To the Editor:
We welcome the call for continued dialogue between rheumatology and our colleagues in ophthalmology regarding the dosing of hydroxychloroquine (HCQ), our most important systemic lupus erythematosus (SLE) medication, and agree that this is an issue of critical clinical importance, in particular given the new screening tests, optical coherence tomography, and electroretinography that are now available. To ensure our results are interpreted correctly, there are a number of issues we would like to clarify from the correspondence of Weinlander, et al1.
First, to evaluate whether weight-based dosing, capped at 400 mg per day, was appropriate, we did assess the other possible variables used to calculate medication doses. The results of these analyses are shown in Table 1 of our study2 and will help to answer many of the issues raised by Weinlander, et al.

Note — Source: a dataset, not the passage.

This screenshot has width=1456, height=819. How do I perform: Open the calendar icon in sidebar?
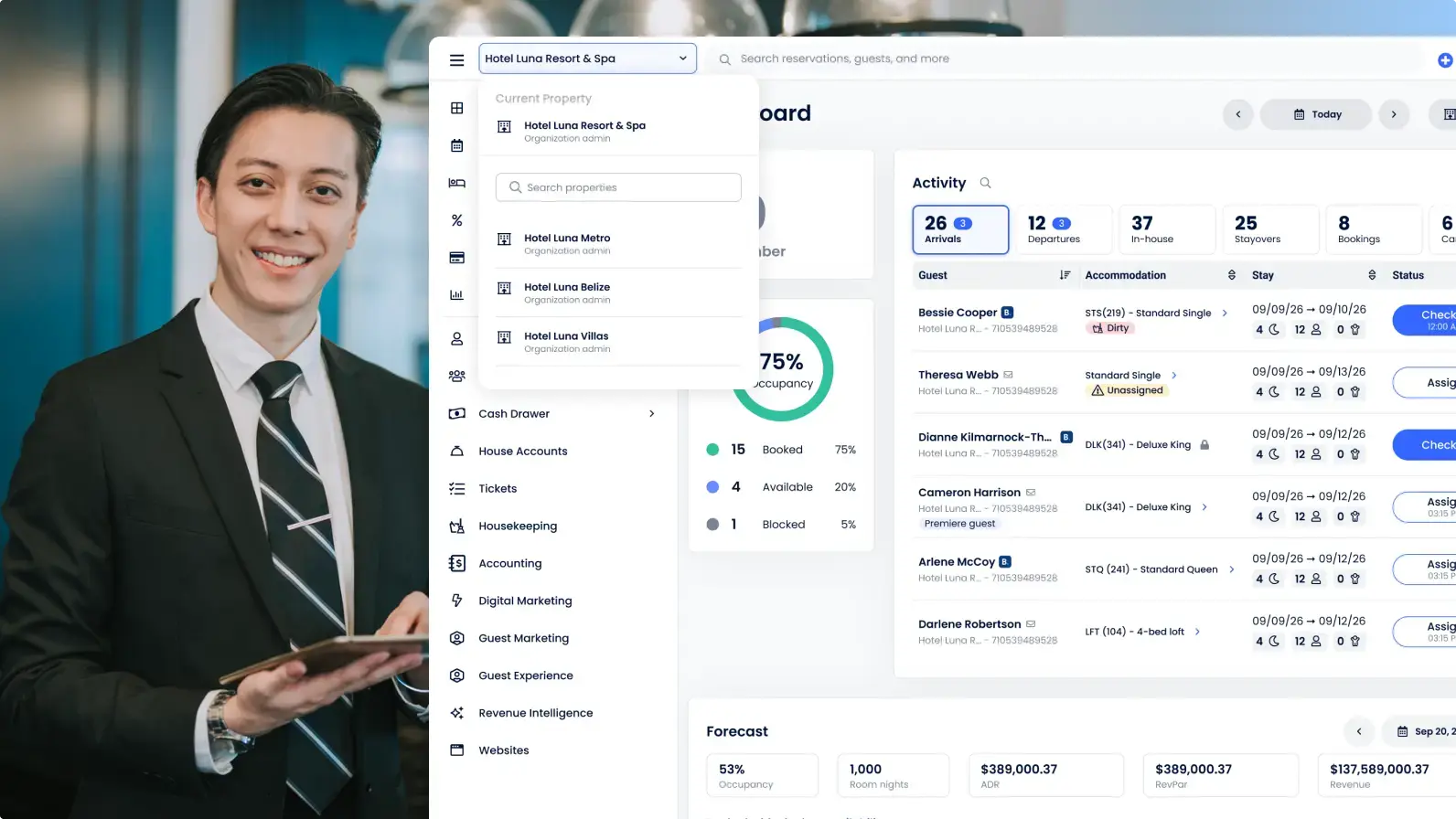coord(456,145)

When stratified according to the body mass index (BMI; kg/m2) and height (as suggested in some ophthalmology literature), there were no differences seen in HCQ blood levels. Because this is an issue of significant controversy and clinical importance, we then calculated the ideal body weight for these patients. Ideal body weight was calculated as 45.5 kg + 2.3 kg per 2.5 cm over 152 cm for women and 50 kg + 2.3 kg per 2.5 cm over 152 cm for men. We evaluated whether stratification according to ideal, rather than actual, body weight made any difference to the proportion of patients who had subtherapeutic, therapeutic, or high levels and found no differences.
Taking the existing evidence for increasing toxicity in those with renal impairment into account, our cohort are dosed at 200 mg per day in those with chronic kidney disease and 200 mg 3 times per week for those receiving dialysis3.
Second, we did not specifically correlate body weight with HCQ blood levels. However, we did demonstrate similar proportions of patients with subtherapeutic, therapeutic, and supratherapeutic blood levels seen across all BMI categories. We consider the above information crucially important in our decision to endorse weight-based dosing, with a maximum daily dose of 400 mg.
We look forward to longitudinal data to guide us on further risk factors for retinal toxicity and formally establishing whether HCQ blood levels will identify at-risk individuals. This is an issue of critical importance in SLE because HCQ therapy associates with a myriad of benefits in a serious, potentially fatal condition4,5.